[What to do]
Transcribe the records word for word, beginning with the first line and ending with the line that contains "You are a computer-use agent. Viewport: 1200px"; include nothing else.

Collected data entries
|---|

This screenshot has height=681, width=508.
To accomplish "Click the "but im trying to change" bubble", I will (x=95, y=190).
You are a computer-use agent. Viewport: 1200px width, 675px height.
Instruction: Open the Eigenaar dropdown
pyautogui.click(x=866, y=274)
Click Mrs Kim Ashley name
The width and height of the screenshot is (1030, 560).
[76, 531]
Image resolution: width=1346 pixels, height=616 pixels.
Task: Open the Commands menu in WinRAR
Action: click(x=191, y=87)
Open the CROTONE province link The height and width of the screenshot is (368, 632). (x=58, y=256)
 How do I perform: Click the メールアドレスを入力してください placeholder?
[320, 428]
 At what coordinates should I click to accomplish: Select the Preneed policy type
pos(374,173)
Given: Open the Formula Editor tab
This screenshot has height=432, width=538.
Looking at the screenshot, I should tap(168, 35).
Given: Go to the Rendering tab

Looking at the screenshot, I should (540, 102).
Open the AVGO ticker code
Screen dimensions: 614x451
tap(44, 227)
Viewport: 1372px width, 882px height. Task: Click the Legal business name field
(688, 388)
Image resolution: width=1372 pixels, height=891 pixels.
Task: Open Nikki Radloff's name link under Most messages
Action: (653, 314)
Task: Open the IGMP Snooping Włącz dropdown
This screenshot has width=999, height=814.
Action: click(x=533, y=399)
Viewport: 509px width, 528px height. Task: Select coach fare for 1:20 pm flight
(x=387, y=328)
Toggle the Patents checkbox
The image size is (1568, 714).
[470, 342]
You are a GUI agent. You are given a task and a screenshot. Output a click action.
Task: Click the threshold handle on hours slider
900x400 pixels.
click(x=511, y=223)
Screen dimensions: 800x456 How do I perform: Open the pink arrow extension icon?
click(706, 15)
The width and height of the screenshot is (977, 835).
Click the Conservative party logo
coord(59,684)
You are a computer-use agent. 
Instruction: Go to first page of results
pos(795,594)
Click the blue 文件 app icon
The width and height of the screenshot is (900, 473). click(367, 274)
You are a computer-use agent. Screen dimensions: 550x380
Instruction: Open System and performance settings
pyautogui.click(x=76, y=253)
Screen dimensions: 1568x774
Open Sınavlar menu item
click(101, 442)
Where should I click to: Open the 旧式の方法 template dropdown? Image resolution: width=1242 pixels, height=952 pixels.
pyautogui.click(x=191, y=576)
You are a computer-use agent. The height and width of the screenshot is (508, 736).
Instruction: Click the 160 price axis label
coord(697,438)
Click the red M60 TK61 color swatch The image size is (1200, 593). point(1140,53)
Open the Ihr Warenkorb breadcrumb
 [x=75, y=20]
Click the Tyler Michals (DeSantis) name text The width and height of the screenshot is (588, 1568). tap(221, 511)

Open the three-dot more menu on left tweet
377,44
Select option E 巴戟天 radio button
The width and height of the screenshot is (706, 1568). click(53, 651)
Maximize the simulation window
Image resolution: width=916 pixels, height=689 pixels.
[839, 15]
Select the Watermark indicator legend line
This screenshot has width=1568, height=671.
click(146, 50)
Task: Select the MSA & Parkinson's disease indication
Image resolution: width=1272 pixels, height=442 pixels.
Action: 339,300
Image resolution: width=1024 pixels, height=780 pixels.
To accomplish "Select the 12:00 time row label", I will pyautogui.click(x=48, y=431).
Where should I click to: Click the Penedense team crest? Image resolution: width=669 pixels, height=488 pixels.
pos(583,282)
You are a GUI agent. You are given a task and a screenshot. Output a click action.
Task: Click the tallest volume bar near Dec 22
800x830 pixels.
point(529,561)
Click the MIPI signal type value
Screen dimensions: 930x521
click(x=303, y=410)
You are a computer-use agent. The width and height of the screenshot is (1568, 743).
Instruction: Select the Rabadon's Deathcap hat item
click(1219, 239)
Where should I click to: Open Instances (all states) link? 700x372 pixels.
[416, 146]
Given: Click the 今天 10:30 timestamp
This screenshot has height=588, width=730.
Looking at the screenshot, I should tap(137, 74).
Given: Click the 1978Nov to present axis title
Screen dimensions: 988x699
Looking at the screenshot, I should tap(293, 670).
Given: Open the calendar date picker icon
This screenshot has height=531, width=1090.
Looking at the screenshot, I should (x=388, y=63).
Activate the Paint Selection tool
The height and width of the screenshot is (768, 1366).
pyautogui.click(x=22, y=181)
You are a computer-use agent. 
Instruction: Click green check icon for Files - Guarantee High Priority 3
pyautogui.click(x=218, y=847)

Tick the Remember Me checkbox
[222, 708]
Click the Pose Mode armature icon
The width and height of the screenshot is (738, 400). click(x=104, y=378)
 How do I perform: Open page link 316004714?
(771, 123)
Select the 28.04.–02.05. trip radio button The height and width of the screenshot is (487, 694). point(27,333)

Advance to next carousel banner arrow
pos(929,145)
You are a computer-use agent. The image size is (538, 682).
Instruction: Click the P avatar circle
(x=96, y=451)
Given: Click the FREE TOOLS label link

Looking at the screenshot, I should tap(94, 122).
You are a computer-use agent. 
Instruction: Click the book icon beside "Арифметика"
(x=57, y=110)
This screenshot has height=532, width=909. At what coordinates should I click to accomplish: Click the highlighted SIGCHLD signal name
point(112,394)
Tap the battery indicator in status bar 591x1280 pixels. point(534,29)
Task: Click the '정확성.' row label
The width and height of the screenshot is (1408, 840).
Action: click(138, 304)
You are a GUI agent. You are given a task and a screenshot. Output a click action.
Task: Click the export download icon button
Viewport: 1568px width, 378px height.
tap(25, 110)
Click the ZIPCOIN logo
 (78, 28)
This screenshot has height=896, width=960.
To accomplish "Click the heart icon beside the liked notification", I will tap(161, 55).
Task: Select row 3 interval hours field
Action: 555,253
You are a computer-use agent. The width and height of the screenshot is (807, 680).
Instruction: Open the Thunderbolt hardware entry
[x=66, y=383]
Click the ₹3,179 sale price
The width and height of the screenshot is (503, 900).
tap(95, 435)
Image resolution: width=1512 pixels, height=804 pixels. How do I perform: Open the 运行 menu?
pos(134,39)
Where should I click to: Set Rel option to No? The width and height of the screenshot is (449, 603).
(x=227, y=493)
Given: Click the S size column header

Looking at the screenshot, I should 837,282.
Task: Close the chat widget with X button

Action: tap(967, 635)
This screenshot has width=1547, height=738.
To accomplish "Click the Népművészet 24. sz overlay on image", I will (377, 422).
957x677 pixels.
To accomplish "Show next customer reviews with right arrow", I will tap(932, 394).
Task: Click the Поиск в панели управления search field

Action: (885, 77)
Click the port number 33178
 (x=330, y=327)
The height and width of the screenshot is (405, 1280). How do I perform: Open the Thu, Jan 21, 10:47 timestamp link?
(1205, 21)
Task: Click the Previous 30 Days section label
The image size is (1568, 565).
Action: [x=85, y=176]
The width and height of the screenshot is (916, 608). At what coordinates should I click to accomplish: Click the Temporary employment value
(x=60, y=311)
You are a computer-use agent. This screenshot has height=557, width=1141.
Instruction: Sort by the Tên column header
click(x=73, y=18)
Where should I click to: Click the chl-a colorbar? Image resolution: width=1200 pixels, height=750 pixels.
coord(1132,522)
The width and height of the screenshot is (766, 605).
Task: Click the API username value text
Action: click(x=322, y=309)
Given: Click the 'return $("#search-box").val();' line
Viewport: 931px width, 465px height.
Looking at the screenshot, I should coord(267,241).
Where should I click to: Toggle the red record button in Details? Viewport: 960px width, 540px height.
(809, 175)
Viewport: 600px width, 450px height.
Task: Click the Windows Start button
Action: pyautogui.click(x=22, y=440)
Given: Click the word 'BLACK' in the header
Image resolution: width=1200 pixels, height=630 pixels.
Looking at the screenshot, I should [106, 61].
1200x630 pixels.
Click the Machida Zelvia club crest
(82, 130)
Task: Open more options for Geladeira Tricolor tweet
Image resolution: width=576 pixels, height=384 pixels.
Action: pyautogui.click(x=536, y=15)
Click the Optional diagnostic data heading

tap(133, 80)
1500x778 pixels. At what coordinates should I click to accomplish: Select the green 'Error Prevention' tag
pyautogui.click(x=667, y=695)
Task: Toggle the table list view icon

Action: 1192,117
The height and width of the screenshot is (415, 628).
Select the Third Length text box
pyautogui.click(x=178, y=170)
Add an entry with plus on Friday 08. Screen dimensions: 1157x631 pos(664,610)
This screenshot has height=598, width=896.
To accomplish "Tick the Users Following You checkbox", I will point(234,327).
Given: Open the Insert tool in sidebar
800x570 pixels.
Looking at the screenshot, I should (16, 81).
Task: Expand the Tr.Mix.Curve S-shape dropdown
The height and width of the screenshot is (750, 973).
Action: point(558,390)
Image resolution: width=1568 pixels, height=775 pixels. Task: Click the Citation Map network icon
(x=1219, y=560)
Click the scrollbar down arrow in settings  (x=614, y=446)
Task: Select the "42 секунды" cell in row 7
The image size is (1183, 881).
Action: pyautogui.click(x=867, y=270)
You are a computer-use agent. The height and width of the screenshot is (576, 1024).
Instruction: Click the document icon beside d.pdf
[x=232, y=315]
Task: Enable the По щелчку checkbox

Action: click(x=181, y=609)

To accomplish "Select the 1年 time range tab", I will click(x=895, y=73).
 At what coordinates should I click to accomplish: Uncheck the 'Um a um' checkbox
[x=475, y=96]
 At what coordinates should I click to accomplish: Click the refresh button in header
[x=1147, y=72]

|---|

[Solution for this problem]
This screenshot has height=681, width=508.
To accomplish "Click the "but im trying to change" bubble", I will (x=95, y=190).
You are a computer-use agent. Viewport: 1200px width, 675px height.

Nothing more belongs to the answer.